Mads Mikkelsen as One Eye in Nicolas Winding Refn's Valhalla Rising. [Photo: IFC Films] Valhalla Rising

Valhalla Rising ***

by Lauren Wissot on July 11, 2010   Jump to Comments (2) or Add Your Own


Nicolas Winding Refn's Valhalla Rising is ostensibly about a one-eyed, mute Scandinavian gladiator who, after slaying the owner that's enslaved him like a battered pit bull, joins a bunch of Viking Christian zealots on their way to take over Jerusalem. But, in fact, this Bruckheimer-style storyline is merely an excuse to film a Joseph Conrad-worthy existential journey to hell. It's an intriguing artistic choice from the director best known for the narrative-driven Pusher trilogy and the borderline avant-garde Bronson. Now with Valhalla Rising it seems Refn has pared his vision down to its atmospheric essence, creating another universe that is closer in spirit to Kubrick's futuristic 2001: A Space Odyssey than it is to any ancient Biblical blockbuster.

Interestingly, the Kubrick comparison doesn't end there. With a haunting soundscape that resembles that of The Shining and divided into parts with names like "Silent Warrior," "Hell," and "The Sacrifice" boldly announced through title cards, the movie is mostly wordless. When the first line of dialogue is spoken in English ("He never belonged to anyone for more than five years"), it's near jarring. Through painstakingly composed images, rendered in different levels of saturation, that place an emphasis on primary colors (heavy reds for flash-forwards, a mountain scene awash in blue lighting, yellow used for a fog-drenched boat) primal nature is evoked.

None of which upstages the performance of Refn's muse Mads Mikkelsen, who plays the grizzly fighting machine One Eye with all the cold menace befitting a character not averse to squishing skulls or ripping out an adversary's insides while he's still alive. ("He's driven by hate," a warrior explains of One Eye. Ya think? But then what does clunky dialogue matter in a movie in which the script is completely irrelevant?) Though the combat scenes are truly gruesome, Mikkelsen is sublime, blessed with the same rugged charisma entwined with inner stillness as that of the star he most closely resembles, Danish-American Viggo Mortensen. Looking like Mad Max, the leather clad Mikkelsen is easily able to pull off the gruesome to spiritual transition that occurs once the film reaches "The Holy Land" chapter and practically turns into Terence Malick's The New World. From Pusher to Valhalla Rising, Mikkelsen just gets deeper and sexier with every role, possessing the same distilled intensity as his director. It's a match made in heaven, and even in hell.

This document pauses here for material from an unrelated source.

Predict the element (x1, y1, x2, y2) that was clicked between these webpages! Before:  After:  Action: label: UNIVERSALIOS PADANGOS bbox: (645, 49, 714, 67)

  • Director(s): Nicolas Winding Refn
  • Screenplay: Roy Jacobsen, Nicolas Winding Refn
  • Cast: Mads Mikkelsen, Maarten Stevenson, Gary Lewis, Ewan Stewart Ain
  • Distributor: IFC Films
  • Runtime: 93 min.
  • Rating: NR
  • Year: 2009


Comments

pomophobe on July 25, 2010, 02:23 PM

This is a great film. Period.

Keshie on December 14, 2011, 08:51 PM

Some corrections to this review:

The 'Viking' Christian zealots are Celts.

The Heavy Red saturation effect isn't used for 'flash forwards'. One-Eye is no ordinary man. (That's spoiler avoidance for anyone who hasn't seen this film.) The Blue Light effect is relevant at the end of the film, which I also won't reveal.

There's no clunky dialogue in this film. Iron-age northerners can be expected to be men of few words. That's why it isn't strange that there's so little dialogue.

As for the combat being truly gruesome, of course it is. It's combat to the death. With hand weapons (or without).

I want to make one final point for the readers. DON'T watch the spoilerific trailer. This movie is epic but also pretty subtle. It deserves to be watched without explanation from a marketing company.